© 2009 Ian C. Bloom

 

             Patriot Games

                                    a film by Phillip Noyce released through Parmount Pictures in 1992

 

                   .pdf  version

                

          We never really know what we are going to do, despite all the promises we make that when faced with a difficult situation we won’t cower, but will fearlessly act where others have failed their consciences.  We cannot know what we’re really made of until we’re tested.  Sometimes the test never comes.  We die, never knowing.  But we didn’t fail, either.  For those who are tested, but cower and let something awful happen, to survive may be worse than dying. 

                  When Jack Ryan finds himself in the middle of a terrorist attack on the royal family, he first sees to the safety of his wife and child.  With one car already blown up and another being primed, he knows this is a life-or-death matter.  The terrorists have no reason to back down. 

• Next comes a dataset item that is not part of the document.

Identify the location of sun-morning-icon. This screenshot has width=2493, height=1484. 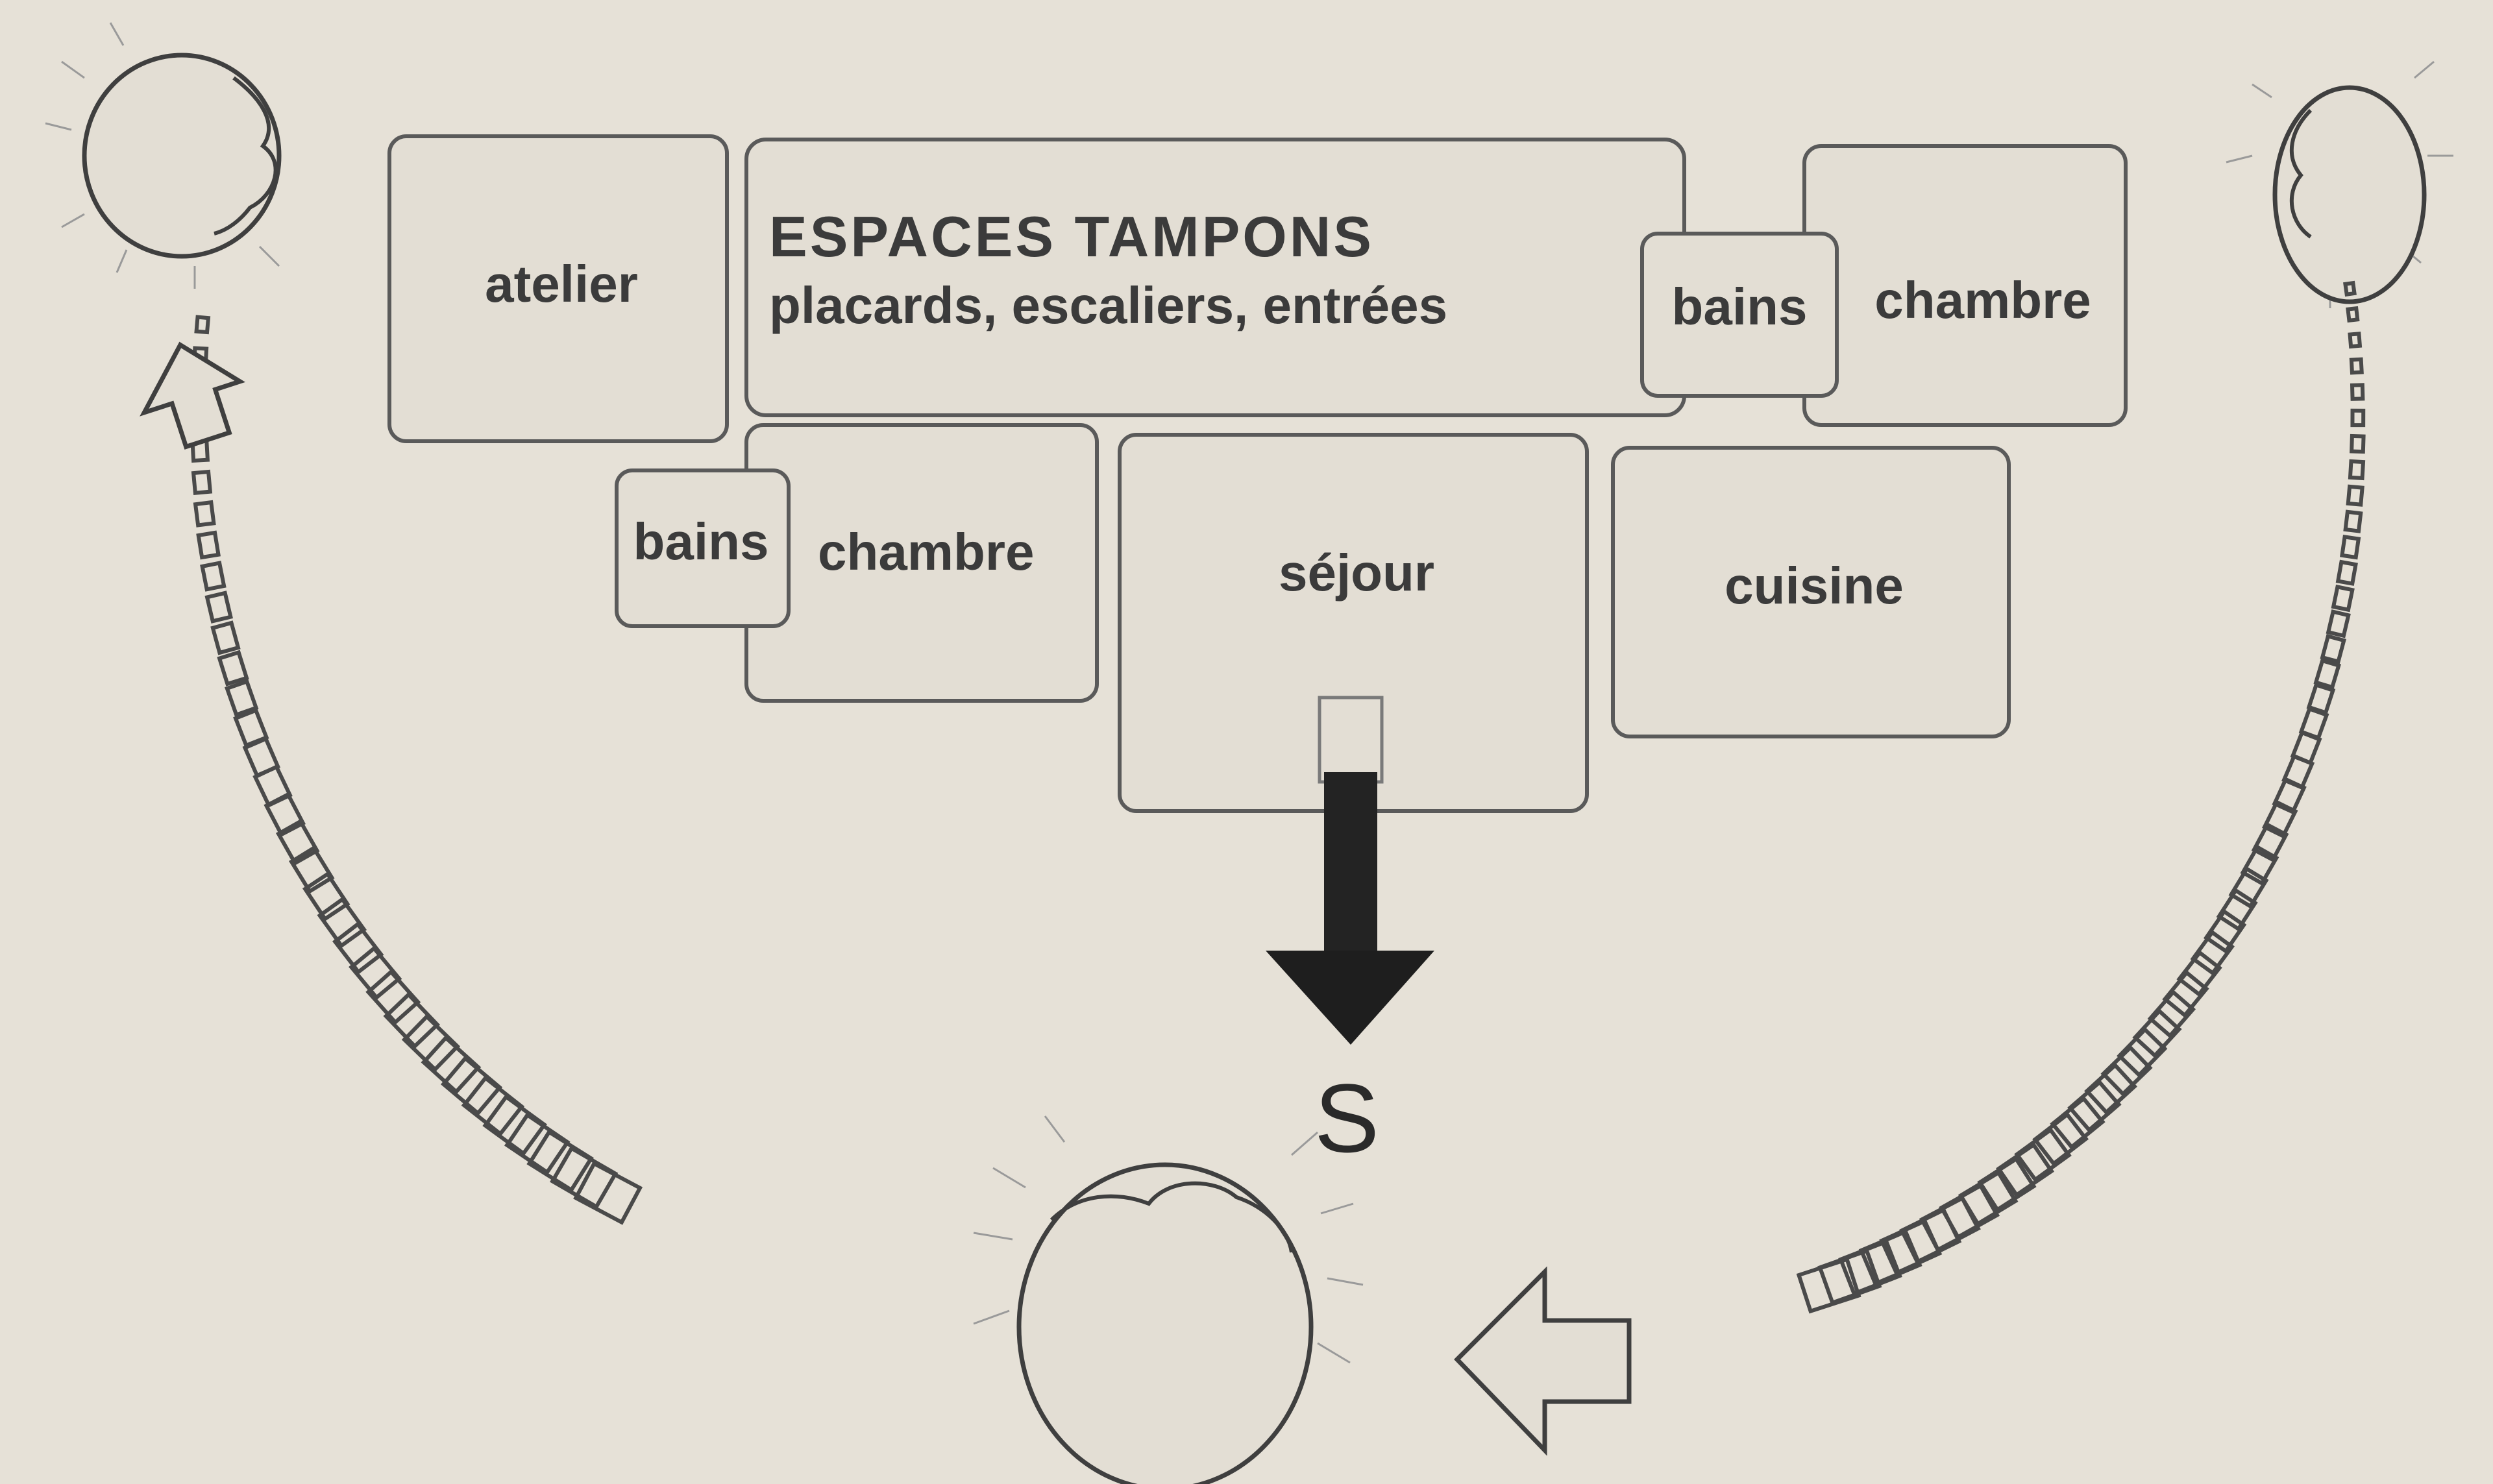
(163, 156).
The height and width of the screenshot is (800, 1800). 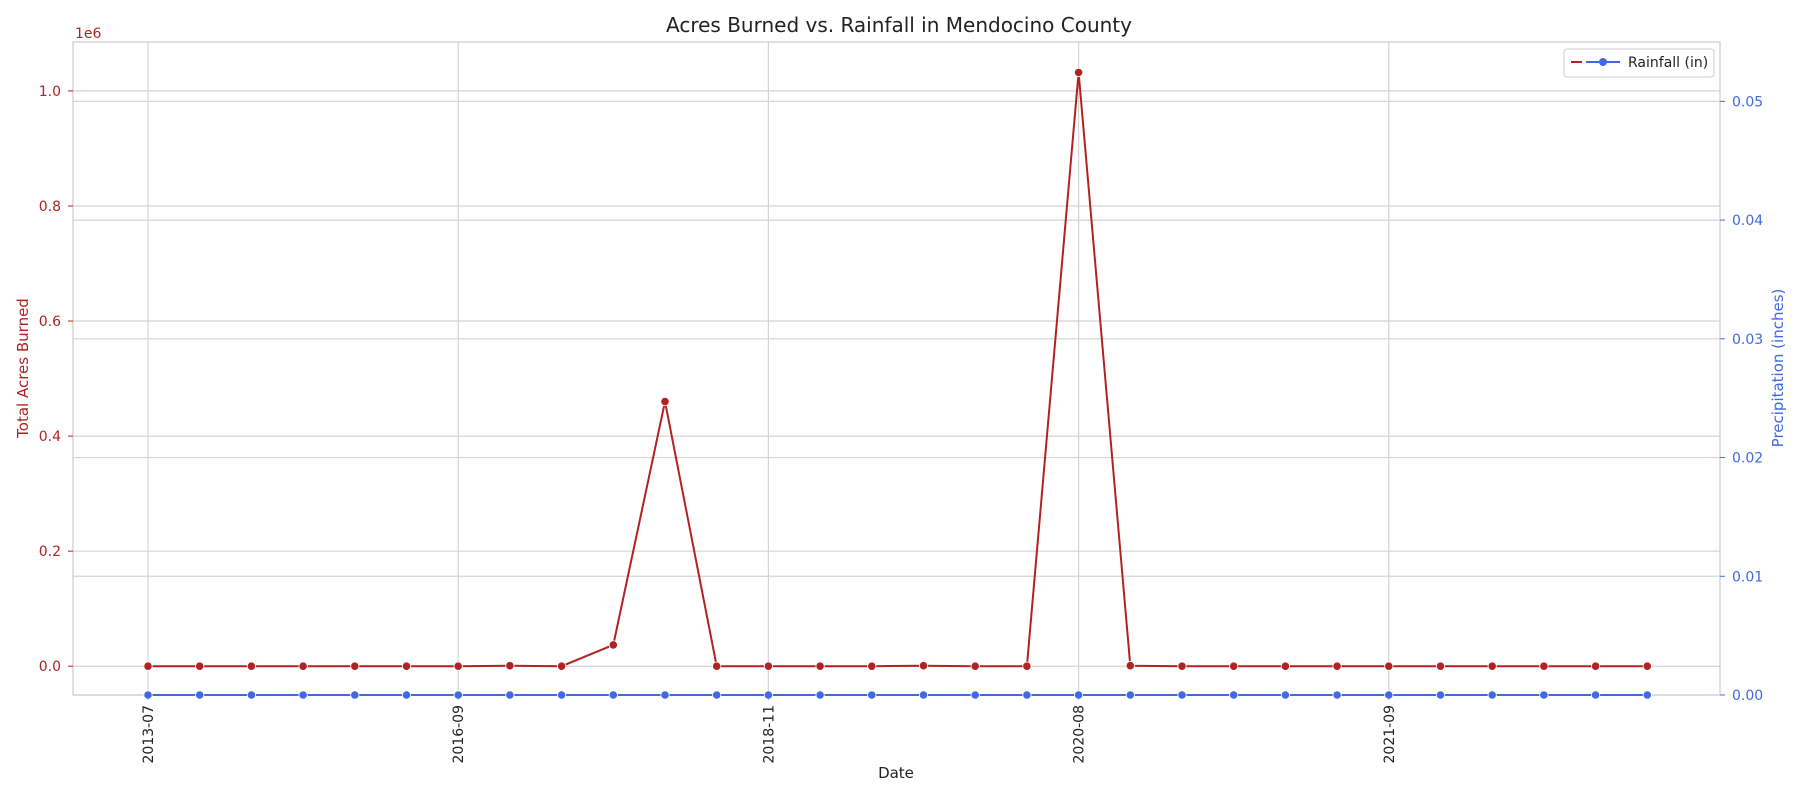 What do you see at coordinates (1390, 734) in the screenshot?
I see `x-tick-label-4: 2021-09` at bounding box center [1390, 734].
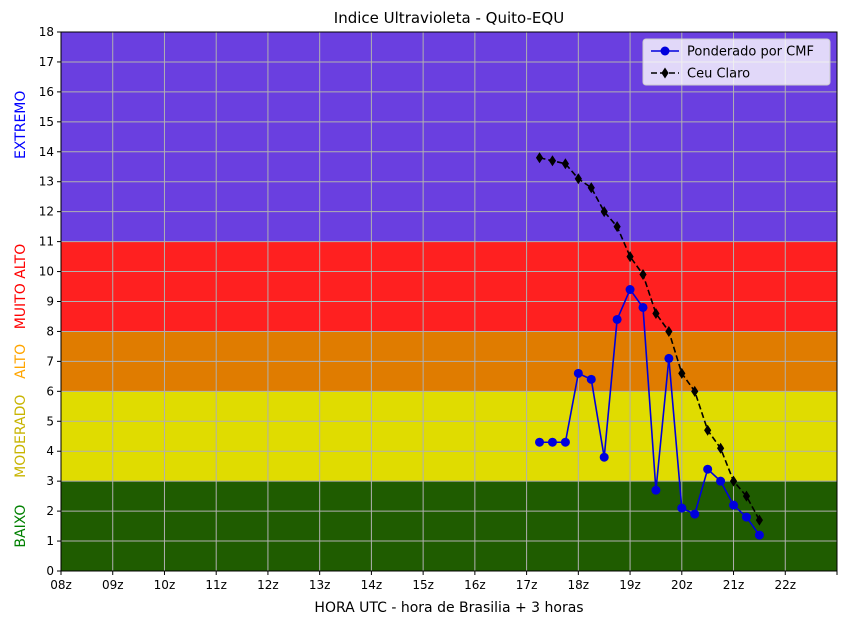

                  Ryan looks at his wife and child, hesitates, and then charges the nearest killer.  Cathy yells in protest.  She values her husband’s life more than the well-heeled strangers.  But Jack doesn’t listen.  He was a Marine and knows something about fighting.  Sure, it’s been at least fifteen years since all that.  But, as he reflects later, “pure rage” was driving him.  No way would he let these people die without him doing anything.  He’d never forgive himself.  And against all odds, Jack Ryan succeeds.  He never made an explicit promise that he would save somebody being threatened by terrorists, but something told him that he couldn’t look himself in the eye if he did nothing.

                  The twist is, if Ryan does nothing and the terrorists are thwarted anyway (perhaps the police arrive quicker), Ryan would still feel awful.  It had all worked out, but it wasn’t about them; it was about Ryan, himself.  By cowering, by staying put and not putting up a fight, he would fail himself.

                  Of course, after Ryan unloads on the terrorists, his troubles really begin.  It just goes to show that even when we do the right thing, bad things happen.  (If Ryan had done nothing, he and his family would never have been bothered, but Ryan would be miserable.)  We can control nothing.  All we can do is choose to respond to the challenges of the day with honor, fortitude, and faith.

                  Not every challenge calls for overt heroics.  Sometimes it’s as simple as deciding when to speak and when to remain silent.

                  Whatever we face, it may be a one-time thing, as it was for Ryan.  Sometimes we never get a second chance.  And if we’re too afraid of failure, we may actually miss our chance to act. 

                  While a fear of failure can be met with action, there is no recourse for regret.